A random search on Google pointed me in the direction of R- a powerful statistical programming language that I had not heard of until that very day. I used R to develop the dashboards with various packages, the main one being RShiny. I presented it at our Process Engineering Forum and wowed the crowd. From that point on, my interest in coding and AI grew.

Over the months I would learn algorithms and read articles based on AI, including its various applications in the wastewater industry. The learning eventually turned into obsession and one night, around 3am, I wrote a strong motivation as to why we need a data science unit within our wastewater treatment department!

After that, I toyed with the idea of becoming a data scientist. It was not until my first data scientist interview, that I felt comfortable about the possibility of actually becoming a data scientist.

I went into the interview all nervous and sweaty palmed, knowing that I most likely wasn’t the best candidate for the job, after all, I was competing against computer scientists and other people of various coding backgrounds who were probably coding their whole lives (an exaggeration but you get my point)! I thought I had thoroughly messed up the interview and at the end, the data scientist interviewing me asked if I had any questions.

I was honest and said that I didn’t feel I stood a good chance as I was competing with those better qualified than myself but since I was in the presence of a real-life data scientist, I would like to ask how do I go about enhancing my skill-set. His reply to my honesty about feeling inadequate was so simple yet really changed my entire view and perspective of myself and education in general.

He started off by saying: “The only difference between you and a data scientist is the toolkit. A data scientist solves problems using his toolkit (machine learning algorithms, linear optimization, etc.) and you do the same using your engineering toolkit.

But essentially we are solving problems, whichever way that is.” He then went on to tell me that I was going about my learning the right way (MOOCs, etc.) but that statement he made about solving problems was mind-blowing to me!

After the interview, what he said stuck with me. We are all solving problems. That is the real reason why I became an engineer, to solve complex problems, irrespective of the title or prestige that goes along with being called a Professional Engineer.

So it shouldn’t matter if I become a data scientist or data analyst etc., I would still be making real-world contributions. After understanding this, I was okay with the possibility of someday becoming a data scientist (or related role) especially with the decline of chemical engineering jobs in South Africa.

In this day and age, with learning being so open and free to all due to the “internet of things”, your learning should be lifelong and continuous. If anyone is wondering about that interview, I was shocked when I was called into the second round.

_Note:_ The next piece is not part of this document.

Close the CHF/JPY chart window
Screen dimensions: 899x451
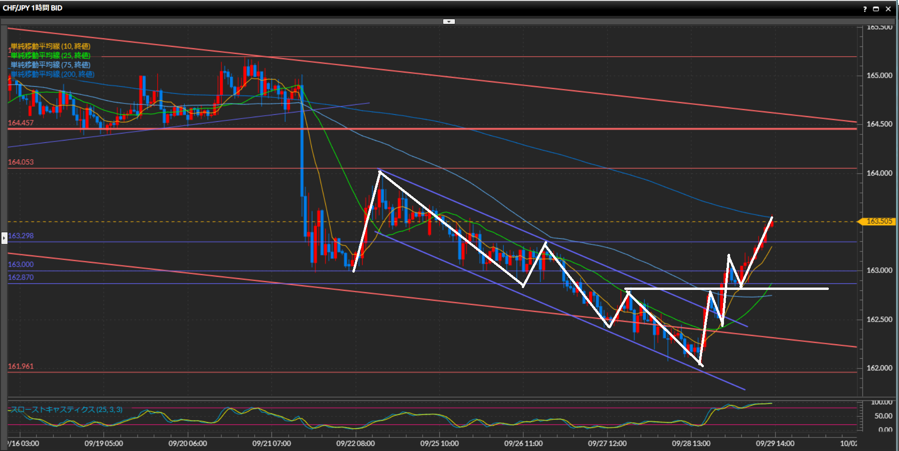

However, I ran into some bad luck when the HR informed me a few days later that they decided not to fill that particular position right now and might pursue it at some later stage next year. Anyway, I am writing this article to introduce myself in preparation of a series of articles to follow (hopefully). I am a chemical engineer aspiring to become a data scientist (a self-made and self-taught one at that).

While there is no real structure to my learning, I hope at the very least it will inspire my fellow chemical engineers or anyone really (with or without coding experience) to take part in gaining some knowledge in various topics of Artificial Intelligence. I encourage anyone reading to share relevant content/links/thoughts in the comments section below.